Am Sonntag bin ich über einen Nachruf gestolpert, der nicht bloß ein zu Ende gegangenes Leben resümierte, sondern auf gewisse Weise auch ein Land und eine Zeit zusammenfasste.

(c) REUTERS (Mike Finn-Kelcey)

Am Sonntag bin ich über einen Nachruf gestolpert, der nicht bloß ein zu Ende gegangenes Leben resümierte, sondern auf gewisse Weise auch ein Land und eine Zeit zusammenfasste. Es geht um Jean-Pierre Van Rossem, einen belgischen – aber hier zeigt sich schon das erste Problem, diesen Mann zu beschreiben, denn was genau war er? In den 80er-Jahren betrieb er eine Anlagegesellschaft namens Moneytron, über die er der sogenannten besseren Gesellschaft des Landes umgerechnet 400 Millionen Dollar an Vermögen abluchste. Das meiste davon verpuffte beziehungsweise finanzierte seinen flamboyanten Lebensstil, der einen Rolls-Royce als Dienstwagen, eine Ferrari-Sammlung sowie einen Privatjet umfasste; man sieht, es handelte sich um eine klassischen Schneeballbetrug, weshalb Van Rossem auch mehrfach ins Gefängnis musste. Anfang der 90er-Jahre entzog er sich kurzfristig dem Zugriff der belgischen Justiz durch die Gründung der libertären Partei R.O.S.S.E.M., was übersetzt „Radikale Reformer und soziale Kämpfer für eine ehrlichere Gesellschaft“ heißt. 200.000 Belgier wählten das, Van Rossem zog ins Parlament, womit der eigentlichen Zweck der Kandidatur erfüllt war, nämlich parlamentarische Immunität. „Es war nicht sehr edelmütig. Wir gingen in die Cafés von Antwerpen und fischten uns jeweils den größten Sandler als Kandidaten heraus“, sagte er später.

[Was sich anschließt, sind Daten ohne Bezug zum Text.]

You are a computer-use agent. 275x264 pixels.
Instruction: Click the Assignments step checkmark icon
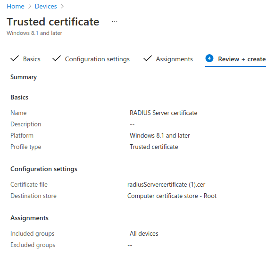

Motorsportfans ist Van Rossem eventuell als Sponsor des Teams Moneytron bekannt, welchem nur ein kurzes Leben beschert war. Mehr Glück hatte der finnische Formel-Eins-Star Keke Rosberg, der von Van Rossem umgerechnet 150.000 Dollar für den Antritt beim 24-Stunden-Rennen von Spa erhielt. Breitbeinig wie ein Cowboy sei er dahergestapft, wunderte sich ein gemeinsamer Bekannter. Der Grund: Van Rossem hatte ihm die Gage in kleinen Geldscheinen in den Rennoverall eingenäht. Schwerkrank und verarmt ist Van Rossem nun gestorben: ein Hofnarr, der seinem Land so manchen Spiegel vor Augen gehalten hat.